Fear, hassle, insurance forms (if you’re lucky), blood tests, anxiety, CAT scans, possibly a cancer diagnosis with attendant surgery, radiation, chemotherapy, nausea and who knows what else ensues.  Yuck.  The toll is huge, even apart from the finances.

The Food and Drug Administration estimates that radiologists perform some 37 million mammograms each year in the United States.  Women undergo 70 percent of those scans for routine screening purposes.  (Doctors order the other 30 percent to evaluate lumps or other signs of cancer that’s already evident.)  My math:  that’s 26 million screening mammograms at, roughly, $100 per scan, for a total cost of $2.6 billion annually.
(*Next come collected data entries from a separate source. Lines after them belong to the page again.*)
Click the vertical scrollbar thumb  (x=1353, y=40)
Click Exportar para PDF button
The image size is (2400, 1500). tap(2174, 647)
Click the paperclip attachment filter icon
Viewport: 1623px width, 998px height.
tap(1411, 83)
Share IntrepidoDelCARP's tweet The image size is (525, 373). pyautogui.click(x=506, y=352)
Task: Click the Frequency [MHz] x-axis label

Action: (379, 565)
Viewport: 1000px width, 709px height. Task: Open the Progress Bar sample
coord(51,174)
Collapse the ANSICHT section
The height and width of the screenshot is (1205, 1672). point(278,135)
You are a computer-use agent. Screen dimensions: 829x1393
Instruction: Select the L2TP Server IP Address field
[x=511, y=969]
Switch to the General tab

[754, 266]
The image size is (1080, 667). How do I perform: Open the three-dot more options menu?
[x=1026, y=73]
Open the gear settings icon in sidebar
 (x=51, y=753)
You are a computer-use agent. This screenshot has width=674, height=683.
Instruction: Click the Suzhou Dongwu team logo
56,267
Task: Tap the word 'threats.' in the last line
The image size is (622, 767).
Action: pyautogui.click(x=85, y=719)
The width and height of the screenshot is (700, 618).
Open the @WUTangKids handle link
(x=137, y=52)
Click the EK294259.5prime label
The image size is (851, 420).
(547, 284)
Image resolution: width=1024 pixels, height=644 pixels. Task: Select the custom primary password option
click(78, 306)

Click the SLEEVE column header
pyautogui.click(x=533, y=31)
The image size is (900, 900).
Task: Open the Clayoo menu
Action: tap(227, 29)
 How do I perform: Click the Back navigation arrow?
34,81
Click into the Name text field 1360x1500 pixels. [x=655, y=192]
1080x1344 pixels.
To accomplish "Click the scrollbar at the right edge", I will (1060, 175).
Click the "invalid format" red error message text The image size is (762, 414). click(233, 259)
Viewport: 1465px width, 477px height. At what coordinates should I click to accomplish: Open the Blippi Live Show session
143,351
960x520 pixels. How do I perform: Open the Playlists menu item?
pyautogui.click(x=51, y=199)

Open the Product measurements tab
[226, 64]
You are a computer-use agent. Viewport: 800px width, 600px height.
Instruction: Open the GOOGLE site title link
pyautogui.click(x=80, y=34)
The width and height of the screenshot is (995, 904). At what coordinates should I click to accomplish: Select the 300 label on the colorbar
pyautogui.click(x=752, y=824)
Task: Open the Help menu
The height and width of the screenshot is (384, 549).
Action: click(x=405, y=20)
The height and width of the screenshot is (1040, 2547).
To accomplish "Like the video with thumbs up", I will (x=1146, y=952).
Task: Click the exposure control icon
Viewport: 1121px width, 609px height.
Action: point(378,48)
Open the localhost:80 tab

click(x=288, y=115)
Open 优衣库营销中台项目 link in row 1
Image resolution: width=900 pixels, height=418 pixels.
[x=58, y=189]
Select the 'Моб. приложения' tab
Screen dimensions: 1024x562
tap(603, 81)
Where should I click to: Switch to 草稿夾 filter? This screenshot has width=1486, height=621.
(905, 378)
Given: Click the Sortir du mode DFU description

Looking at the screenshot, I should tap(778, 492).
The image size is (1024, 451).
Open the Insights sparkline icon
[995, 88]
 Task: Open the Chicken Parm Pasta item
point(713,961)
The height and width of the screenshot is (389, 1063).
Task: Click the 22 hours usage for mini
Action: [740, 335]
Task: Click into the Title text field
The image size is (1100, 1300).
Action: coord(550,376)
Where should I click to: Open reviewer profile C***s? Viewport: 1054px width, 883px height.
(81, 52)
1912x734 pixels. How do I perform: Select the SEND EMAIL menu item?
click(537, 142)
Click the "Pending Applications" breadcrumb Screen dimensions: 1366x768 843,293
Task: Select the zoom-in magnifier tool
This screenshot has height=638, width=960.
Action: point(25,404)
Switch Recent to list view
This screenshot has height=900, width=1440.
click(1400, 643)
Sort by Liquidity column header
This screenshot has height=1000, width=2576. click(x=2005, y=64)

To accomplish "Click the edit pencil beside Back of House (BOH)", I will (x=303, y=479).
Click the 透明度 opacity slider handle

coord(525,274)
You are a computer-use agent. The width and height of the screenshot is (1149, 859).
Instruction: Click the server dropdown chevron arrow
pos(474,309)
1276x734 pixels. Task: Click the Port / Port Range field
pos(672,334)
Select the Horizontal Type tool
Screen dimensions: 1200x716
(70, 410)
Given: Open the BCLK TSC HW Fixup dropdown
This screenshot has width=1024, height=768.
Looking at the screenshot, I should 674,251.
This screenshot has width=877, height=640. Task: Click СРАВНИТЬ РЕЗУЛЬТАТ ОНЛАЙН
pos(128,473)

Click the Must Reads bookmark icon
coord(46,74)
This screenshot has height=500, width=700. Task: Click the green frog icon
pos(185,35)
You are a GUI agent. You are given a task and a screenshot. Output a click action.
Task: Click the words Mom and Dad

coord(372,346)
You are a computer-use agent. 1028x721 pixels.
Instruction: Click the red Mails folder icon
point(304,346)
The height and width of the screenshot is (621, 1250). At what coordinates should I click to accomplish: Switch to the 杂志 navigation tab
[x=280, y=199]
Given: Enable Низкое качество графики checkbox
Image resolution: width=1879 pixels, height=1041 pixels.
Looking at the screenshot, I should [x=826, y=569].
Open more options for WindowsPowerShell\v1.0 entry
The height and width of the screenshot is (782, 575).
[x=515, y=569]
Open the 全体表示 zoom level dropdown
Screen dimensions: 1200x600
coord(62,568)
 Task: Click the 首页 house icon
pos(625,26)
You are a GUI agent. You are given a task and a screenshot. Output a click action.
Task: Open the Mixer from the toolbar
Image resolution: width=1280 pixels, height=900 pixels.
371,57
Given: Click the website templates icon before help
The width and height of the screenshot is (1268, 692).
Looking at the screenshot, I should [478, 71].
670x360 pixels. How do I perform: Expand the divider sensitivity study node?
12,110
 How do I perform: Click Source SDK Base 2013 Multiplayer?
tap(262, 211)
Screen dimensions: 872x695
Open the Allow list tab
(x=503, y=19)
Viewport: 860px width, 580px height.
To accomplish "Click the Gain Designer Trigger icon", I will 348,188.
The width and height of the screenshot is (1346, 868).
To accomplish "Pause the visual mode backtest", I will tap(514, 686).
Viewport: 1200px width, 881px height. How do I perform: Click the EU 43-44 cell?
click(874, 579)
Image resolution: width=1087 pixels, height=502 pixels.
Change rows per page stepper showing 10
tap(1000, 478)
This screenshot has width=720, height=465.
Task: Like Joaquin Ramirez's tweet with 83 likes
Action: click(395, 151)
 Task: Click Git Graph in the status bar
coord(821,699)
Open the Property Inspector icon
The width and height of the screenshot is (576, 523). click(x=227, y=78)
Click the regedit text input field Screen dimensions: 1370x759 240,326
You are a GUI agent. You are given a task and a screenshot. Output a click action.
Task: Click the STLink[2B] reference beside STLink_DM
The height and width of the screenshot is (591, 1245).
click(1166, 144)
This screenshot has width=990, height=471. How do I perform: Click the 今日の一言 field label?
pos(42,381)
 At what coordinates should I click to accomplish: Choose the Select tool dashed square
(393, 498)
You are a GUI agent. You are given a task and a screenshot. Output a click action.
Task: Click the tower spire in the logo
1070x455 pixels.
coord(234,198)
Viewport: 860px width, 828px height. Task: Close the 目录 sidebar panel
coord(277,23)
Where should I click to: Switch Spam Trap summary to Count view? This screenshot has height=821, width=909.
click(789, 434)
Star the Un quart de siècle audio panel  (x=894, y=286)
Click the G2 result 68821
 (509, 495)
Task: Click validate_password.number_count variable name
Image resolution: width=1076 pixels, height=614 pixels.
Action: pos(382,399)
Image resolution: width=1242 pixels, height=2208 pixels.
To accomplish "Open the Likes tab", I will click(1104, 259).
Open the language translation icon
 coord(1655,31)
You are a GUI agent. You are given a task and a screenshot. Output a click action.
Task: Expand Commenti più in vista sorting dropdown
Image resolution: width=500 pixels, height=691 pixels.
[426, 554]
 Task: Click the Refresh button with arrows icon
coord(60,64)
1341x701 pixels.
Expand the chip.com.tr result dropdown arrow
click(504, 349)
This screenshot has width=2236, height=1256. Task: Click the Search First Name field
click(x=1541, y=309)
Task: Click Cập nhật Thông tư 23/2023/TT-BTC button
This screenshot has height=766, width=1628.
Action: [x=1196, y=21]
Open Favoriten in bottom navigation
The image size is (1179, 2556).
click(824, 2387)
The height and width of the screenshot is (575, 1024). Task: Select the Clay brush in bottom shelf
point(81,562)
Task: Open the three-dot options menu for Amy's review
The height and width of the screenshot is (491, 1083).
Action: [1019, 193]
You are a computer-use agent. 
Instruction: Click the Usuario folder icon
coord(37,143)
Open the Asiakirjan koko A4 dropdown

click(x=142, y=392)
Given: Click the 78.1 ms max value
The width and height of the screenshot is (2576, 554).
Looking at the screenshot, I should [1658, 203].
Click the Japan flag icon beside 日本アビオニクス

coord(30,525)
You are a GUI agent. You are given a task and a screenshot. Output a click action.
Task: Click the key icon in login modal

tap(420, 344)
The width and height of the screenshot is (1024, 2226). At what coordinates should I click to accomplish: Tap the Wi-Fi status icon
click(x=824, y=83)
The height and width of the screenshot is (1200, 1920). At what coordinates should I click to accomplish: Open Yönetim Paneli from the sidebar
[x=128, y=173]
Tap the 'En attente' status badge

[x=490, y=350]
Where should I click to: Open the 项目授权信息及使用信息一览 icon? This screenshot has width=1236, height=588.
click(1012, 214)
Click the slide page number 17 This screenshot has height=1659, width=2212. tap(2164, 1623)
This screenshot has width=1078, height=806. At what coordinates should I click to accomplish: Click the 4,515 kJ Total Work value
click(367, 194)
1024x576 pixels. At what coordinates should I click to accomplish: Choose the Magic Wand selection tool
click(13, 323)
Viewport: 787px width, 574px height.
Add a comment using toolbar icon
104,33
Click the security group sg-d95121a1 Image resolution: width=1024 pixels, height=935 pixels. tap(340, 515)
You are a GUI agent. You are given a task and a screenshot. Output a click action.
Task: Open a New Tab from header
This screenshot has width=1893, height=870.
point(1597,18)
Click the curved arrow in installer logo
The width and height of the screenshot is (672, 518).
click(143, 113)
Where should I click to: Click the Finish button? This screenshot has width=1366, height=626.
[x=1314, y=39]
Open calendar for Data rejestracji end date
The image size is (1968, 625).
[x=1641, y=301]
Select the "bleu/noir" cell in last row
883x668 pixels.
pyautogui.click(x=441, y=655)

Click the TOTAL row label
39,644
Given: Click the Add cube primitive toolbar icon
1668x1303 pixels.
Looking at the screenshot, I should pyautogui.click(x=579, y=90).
Compounding the confusion, a few days later the Times ran a related piece highlighting reports that some tumors shrink or even disappear without treatment.  That’s wonderful news, if it’s true.  Perhaps you can skip the mammogram, not find the cancer, and it’ll just go away.

This represents a form of wishful thinking.  Reality check in three points:

1. Prostate cancer is not the same as breast cancer.  You can’t simply lump these together in a study and draw conclusions about testing or treatment for either condition.

2.  Breast cancer is a common and very real cause of death in North America, where each year there are nearly 200,000 new cases and more than 40,000 associated deaths.

3. Mammograms save lives by uncovering tumors when they’re still small enough for surgical removal.

In 2009, there is no known cure for metastatic breast cancer.  A woman’s chances of surviving for five years after she’s found to have a small, localized tumor lie in the 98 percent range; if she’s noted with metastatic disease, those odds hover around 25 percent.

So what’s a woman to do?

Sure, it’s discomfiting to know that screening doesn’t always work.  And for some, it’s disheartening that doctors, insurance companies and x-ray machine makers generate profits by detecting, evaluating and treating cancer.  In case you haven’t been following the health care reform debate, health care’s an imperfect business.

Many will continue to go for annual mammograms, especially in October, and their doctors will, emphatically, recommend that they get those.  And many men will request of their internists, or urologists, or whoever’s taking care of them, that they get a blood test for prostate cancer, “just to be sure.”  Likely, a few more skeptics will opt out of the screening process.

Screening for breast and prostate cancer could be better.  The same applies to pretty much everything in health care, as in any human enterprise.  But it’s the best that we’ve got, for the time being.